CSV Dump Comparison - x-ian/dha-mis-migration GitHub Wiki

Raw data comparison

Instead of relying on spot checks and most likely incomplete UI tests, as much as possible the whole migration should be tested automatically and as a whole.

The 'raw' datasets (before and after migration) can be quite easily compared. For this CSV dumps from every table are generated both from the old Access backend DB as well the new MSSQL DB.

CSV data dump from Access

  1. Open VB Editor of DB
  2. Import file dha-mis-migration/access/CsvExport.bas
  3. Run VB Macro ExportAll (CSV files are created in My Documents)
  4. Post process obs file
sed -i.bak 's/-0.00/0.00/g'  obs-access.csv   
sed -i.bak 's/5.0e-03/0.00/g'  obs-access.csv   
sed -i.bak 's/9.9e-03/0.00/g'  obs-access.csv   
sed -i.bak 's/3.0e-03/0.00/g'  obs-access.csv   
sed -i.bak 's/2.0e-03/0.00/g'  obs-access.csv 
sed -i.bak 's/7.0e-03/0.00/g'  obs-access.csv   
sed -i.bak 's/9.69e-03/0.00/g'  obs-access.csv 
sed -i.bak 's/9.69e-06/0.00/g'  obs-access.csv 
sed -i.bak 's/8.0e-03/0.00/g'  obs-access.csv 
sed -i.bak 's/3.52e-03/0.00/g'  obs-access.csv 
sed -i.bak 's/2.17e-03/0.00/g'  obs-access.csv 
sed -i.bak 's/9.8e-03/0.00/g'  obs-access.csv 
sed -i.bak 's/9.0e-03/0.00/g'  obs-access.csv 
sed -i.bak 's/9.8e-03/0.00/g'  obs-access.csv 
sed -i.bak 's/1.0e-03/0.00/g'  obs-access.csv 
sed -i.bak 's/9.0e-03/0.00/g'  obs-access.csv 
sed -i.bak 's/5.0e-04/0.00/g'  obs-access.csv 
sed -i.bak 's/387304.0/387304.00/g'  obs-access.csv 
sed -i.bak 's/133323.0/133323.00/g'  obs-access.csv 
sed -i.bak 's/133000.0/133000.00/g'  obs-access.csv 

CSV data dump from SQL Server

  1. Create local login user root/root (in SSMS under tree element database/security) and run these commands in sqlcmd prompt:
use HIVData
go
exec sp_addrolemember 'db_owner', 'root'
go
  1. Check file dha-mis-migration/nodesjs/tedious-csv-dump.js for correct credentials and DB connect configs
  2. Run Batch file dha-mis-migration/nodesjs/tedious-csv-dump.bat (CSV files are created in Desktop/csv-export-sql)

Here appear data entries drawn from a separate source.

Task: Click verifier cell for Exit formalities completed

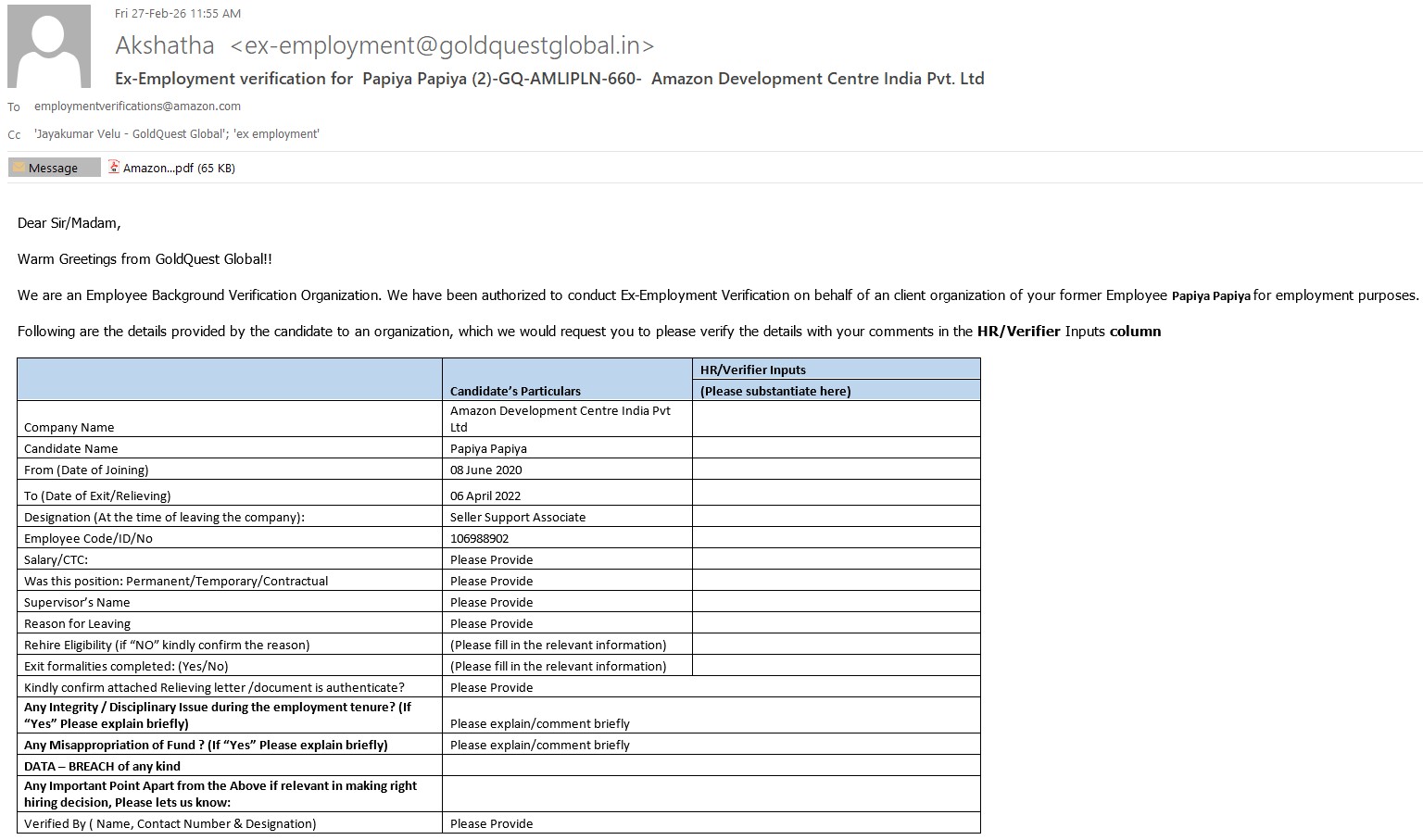Action: pos(836,666)
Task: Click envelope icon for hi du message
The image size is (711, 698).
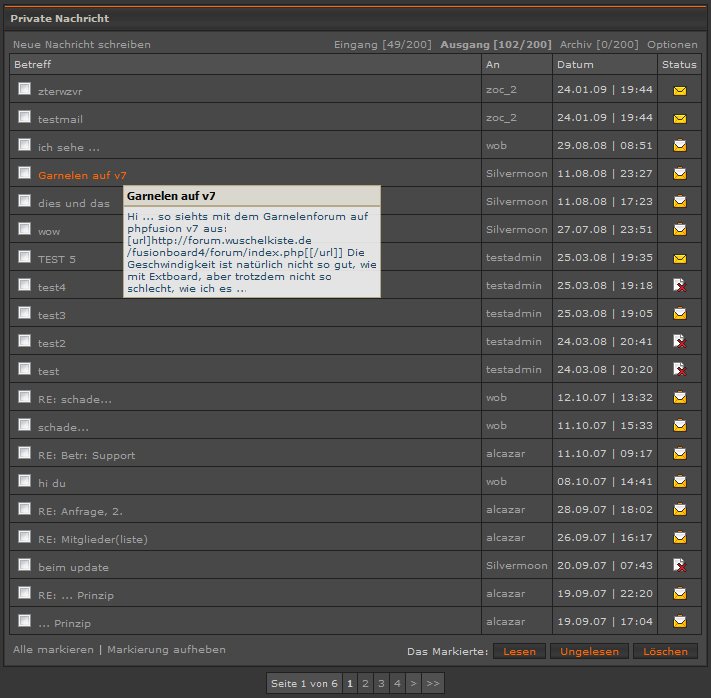Action: tap(680, 482)
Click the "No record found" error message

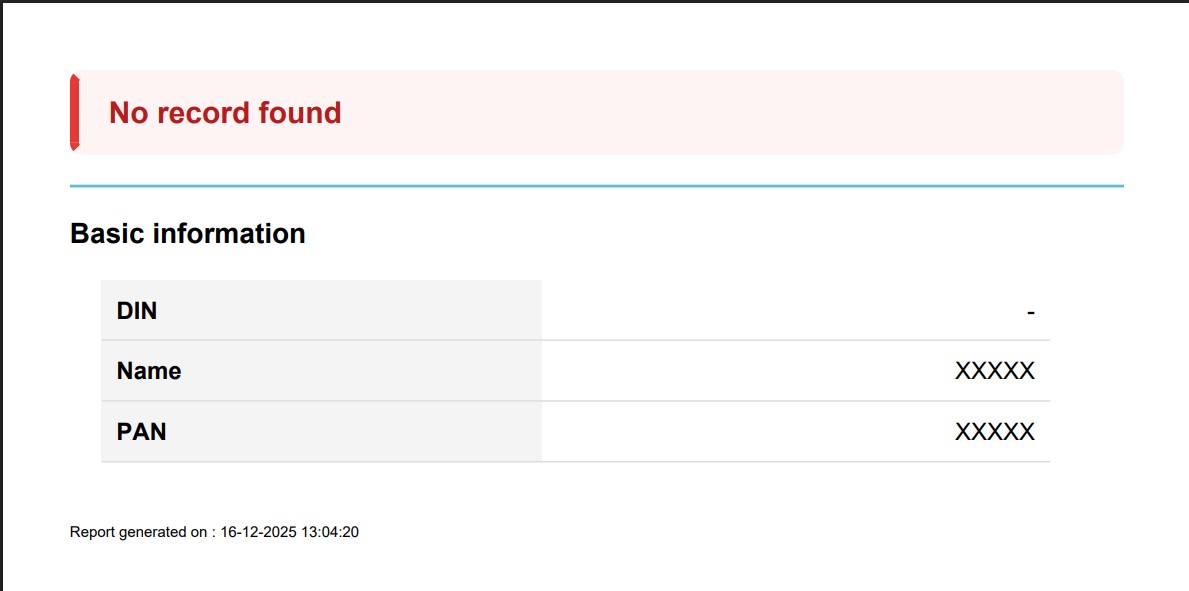225,113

CSV data dump from SQL Server through Access

Comparing CSV data dumps within the Access connections (one when connecting to Access backend DB and the other one when connecting to the MSSQL backend). But as a new column rowversion/timestamp is added through the migration, the dumps aren't easily comparable and require a post-process to remove this data again for every table.

For the obs table with a bash shell these statements can be used to compare the dumps

awk -F',' '{print $1,$2,$3,$4}' obs_msqsql.csv | tr ' ' ',' > obs_mssql2.csv
diff -w obs_access.csv obs_mssql2.csv

Compare all CSV files of both directories

E.g. under Windows with WinMerge or under *nix with diff. Note that obs-access.csv results in an out-of-memory error of WinMerge.

Expected differences are mainly due to different representations of the value 0 within float datatype.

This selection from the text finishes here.